Speech-Driven Animation: A Plain Language Introduction
The Speech-Driven Animation project is a fascinating initiative that brings together the realms of speech processing and animation. This project utilizes advanced technology to create realistic facial animations from audio input, a capability with significant potential across various fields such as entertainment, communication, and human-computer interaction.
Overview of the Project
At the heart of the Speech-Driven Animation project is an end-to-end facial synthesis model. This model allows a computer to generate facial movements that correspond to given audio input, effectively creating an animation that 'speaks' the words from the audio file. This innovative solution is based on the research detailed in a specific paper, co-authored by experts Konstantinos Vougioukas, Honglie Chen, and Pingchuan Ma.
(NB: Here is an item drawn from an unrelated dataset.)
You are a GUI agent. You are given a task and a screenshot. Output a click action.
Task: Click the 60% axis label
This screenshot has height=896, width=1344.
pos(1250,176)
Getting Started with the Models
Initially, the models used in this project were hosted on Git Large File Storage. However, due to overwhelming demand and storage limitations, they have been moved to Google Drive. Those interested in exploring the project can download the models from here and place them in the sda/data/
directory for use.
Installation Process
To get started with the project, you need to install the necessary library. This is done simply by running the pip install command:
$ pip install .
Running an Animation Example
Creating animations using this project involves a straightforward process. You'll need to first instantiate the VideoAnimator
class. After doing so, you can input an image and an audio clip (or specify the paths to these files), and the program will generate a video.
Choosing and Using Models
The animation models within the project have been pre-trained using several datasets which include GRID, TCD-TIMIT, CREMA-D, and LRW. By default, the GRID model is used, but users can choose another model by specifying it during the instantiation of the VideoAnimator
class:
import sda
va = sda.VideoAnimator(gpu=0, model_path="crema")
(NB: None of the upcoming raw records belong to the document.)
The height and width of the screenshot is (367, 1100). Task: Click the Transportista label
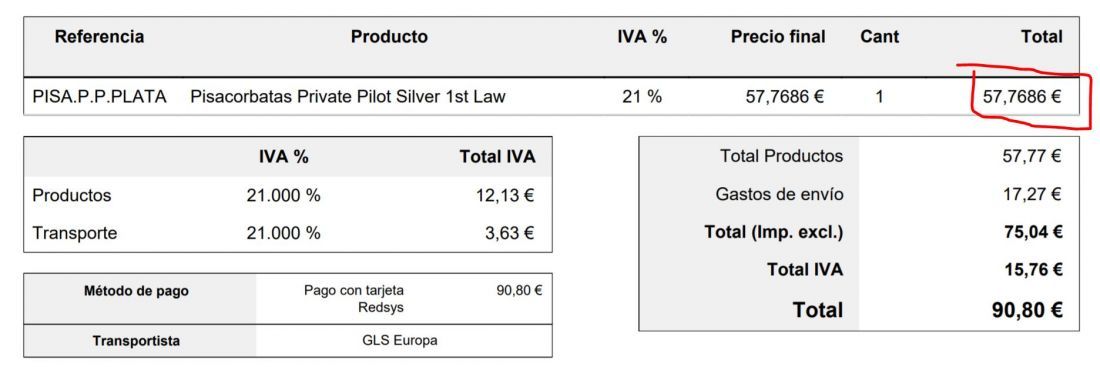pyautogui.click(x=136, y=341)
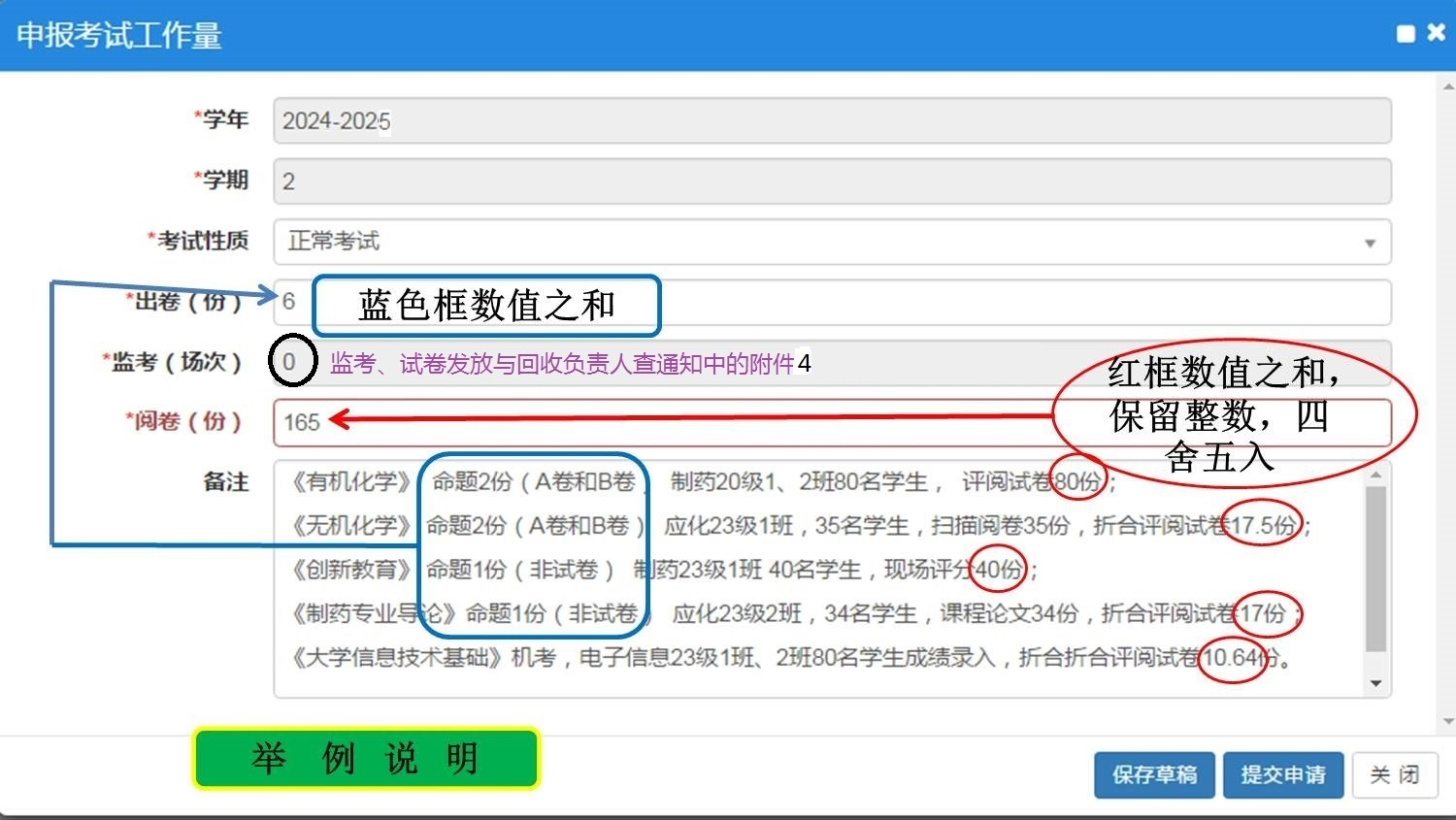Save the form with 保存草稿

coord(1154,774)
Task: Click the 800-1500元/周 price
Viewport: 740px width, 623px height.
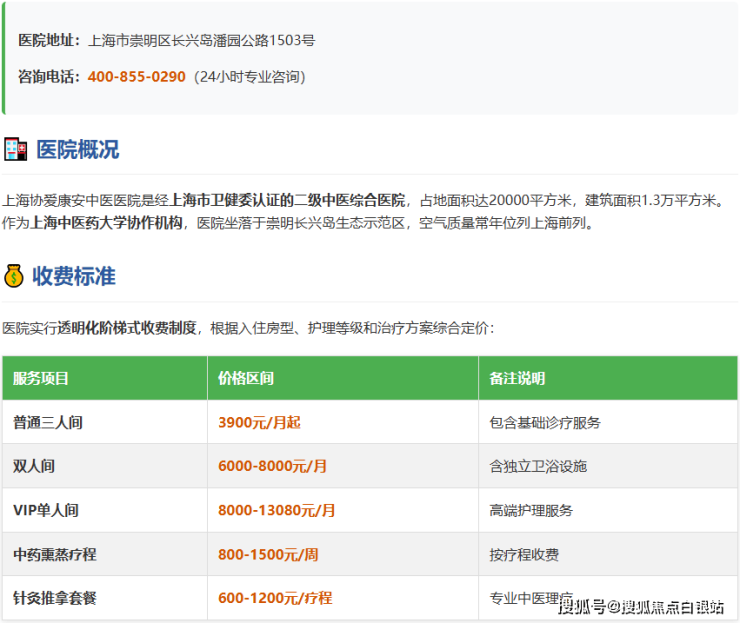Action: (267, 555)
However, note that not all datasets are currently available; for instance, the LRW dataset is not uploaded yet.
Example Usage
For practical usage, the project can handle inputs either via file paths or using numpy arrays:
-
Using File Paths:
import sda va = sda.VideoAnimator(gpu=0) vid, aud = va("example/image.bmp", "example/audio.wav")
-
Using Numpy Arrays:
import sda from PIL import Image import scipy.io.wavfile as wav va = sda.VideoAnimator(gpu=0) fs, audio_clip = wav.read("example/audio.wav") still_frame = Image.open("example/image.bmp") vid, aud = va(still_frame, audio_clip, fs=fs)
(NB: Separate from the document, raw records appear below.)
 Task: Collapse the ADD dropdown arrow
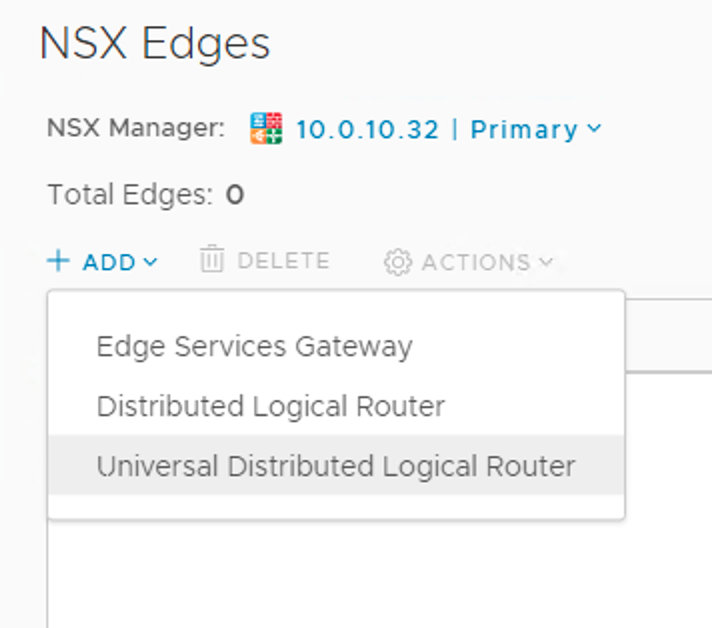tap(151, 262)
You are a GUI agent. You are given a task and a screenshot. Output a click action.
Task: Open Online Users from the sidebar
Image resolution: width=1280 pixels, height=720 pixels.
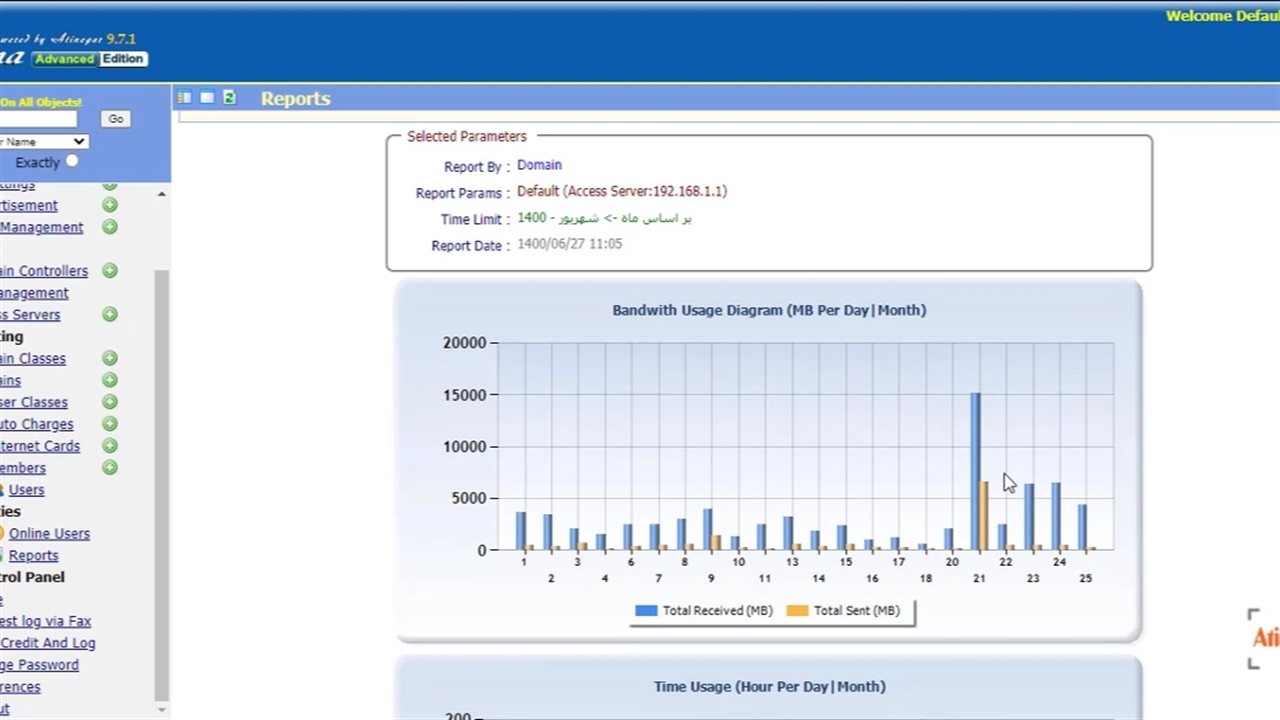coord(49,534)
Once your video is created, you can save it using the library's functions:
va.save_video(vid, aud, "generated.mp4")
Utilizing Encoders for Classification
The project also provides encoders for both audio and video, which can be useful for producing features for classification tasks. For instance, the audio encoder combines an audio-frame encoder with a recurrent neural network (RNN) to process audio input effectively.
import sda
encoder, info = sda.get_audio_feature_extractor(gpu=0)
Citation for Academic Use
If researchers find this project beneficial for their work, they are encouraged to cite the original paper in their academic outputs using the provided citation:
@inproceedings{vougioukas2019end,
title={End-to-End Speech-Driven Realistic Facial Animation with Temporal GANs.},
author={Vougioukas, Konstantinos and Petridis, Stavros and Pantic, Maja},
booktitle={CVPR Workshops},
pages={37--40},
year={2019}
}
In summary, the Speech-Driven Animation project offers a robust platform for generating realistic facial animations driven by audio input, making it a valuable tool for various applications.